This Althusser, he was French?
posted by jfuller at 2:43 PM on August 20, 2003


It's like the 5th word in the FPP, jfuller. Pay attention!
posted by mr_roboto at 3:09 PM on August 20, 2003


Interesting story, thank you. The philosophy game is an interesting one, full of many weird and colorful personalities. It is, however, a shame that someone can throw together are series of sensless theories and become a 'notable thinker.' This quality of creating a field of mumbo-jumbo is not the sole property of the French, as some would imply, but a side effect of the complexities of modern philosophy. Philosophy today seems so full of jargon and obscure refrence that it becomes dangerously self-referential and easily dismissed, despite still having many things to say.

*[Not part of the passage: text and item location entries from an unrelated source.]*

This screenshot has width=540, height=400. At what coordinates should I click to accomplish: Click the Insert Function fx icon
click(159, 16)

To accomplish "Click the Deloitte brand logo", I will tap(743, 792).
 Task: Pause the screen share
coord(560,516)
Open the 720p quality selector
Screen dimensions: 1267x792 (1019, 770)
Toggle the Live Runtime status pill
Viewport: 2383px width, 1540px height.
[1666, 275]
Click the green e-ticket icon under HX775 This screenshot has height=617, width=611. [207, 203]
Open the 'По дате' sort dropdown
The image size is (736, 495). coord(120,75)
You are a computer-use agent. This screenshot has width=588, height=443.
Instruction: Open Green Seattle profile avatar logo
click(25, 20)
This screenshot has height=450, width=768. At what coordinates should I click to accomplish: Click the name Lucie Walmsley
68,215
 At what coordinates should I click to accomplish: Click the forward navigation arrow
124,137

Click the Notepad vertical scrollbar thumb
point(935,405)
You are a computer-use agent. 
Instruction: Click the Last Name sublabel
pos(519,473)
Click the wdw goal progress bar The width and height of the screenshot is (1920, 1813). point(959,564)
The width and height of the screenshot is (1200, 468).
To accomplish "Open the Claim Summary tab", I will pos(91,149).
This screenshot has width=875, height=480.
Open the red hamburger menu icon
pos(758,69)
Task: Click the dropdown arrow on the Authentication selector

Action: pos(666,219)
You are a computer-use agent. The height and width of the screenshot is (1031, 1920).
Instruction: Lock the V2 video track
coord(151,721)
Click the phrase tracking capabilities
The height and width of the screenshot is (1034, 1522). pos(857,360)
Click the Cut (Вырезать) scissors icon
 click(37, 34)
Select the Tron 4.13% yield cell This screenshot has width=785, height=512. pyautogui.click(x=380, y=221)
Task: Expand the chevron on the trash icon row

As time passes I'm sure a newer generation of writers will streamline many of the concepts that are currently in a bulky and unwieldly form.
posted by elwoodwiles at 3:45 PM on August 20, 2003


I'm a little suspicious of calling Althusser a hack. His definition of ideology as "the imaginary relation of individuals to their real conditions of existence" (if I remember that right) is fairly pithy (remember, it's theoryspeak, so pith is relative). It's easy to stumble over Ideological State Apparatuses, but the notion of interpellation or appellation as the way in which others' mode of address defines a role for you is pretty much seminal in a number of areas of cultural critique. I don't think hacks come up with that many good ideas.

He did strangle his wife and wound up in a mental institution for the last 10 years of his life (see the wiki entry on Althusser, for what it's worth). That doesn't speak well for him on many counts, but it doesn't retrospectively trash his contributions.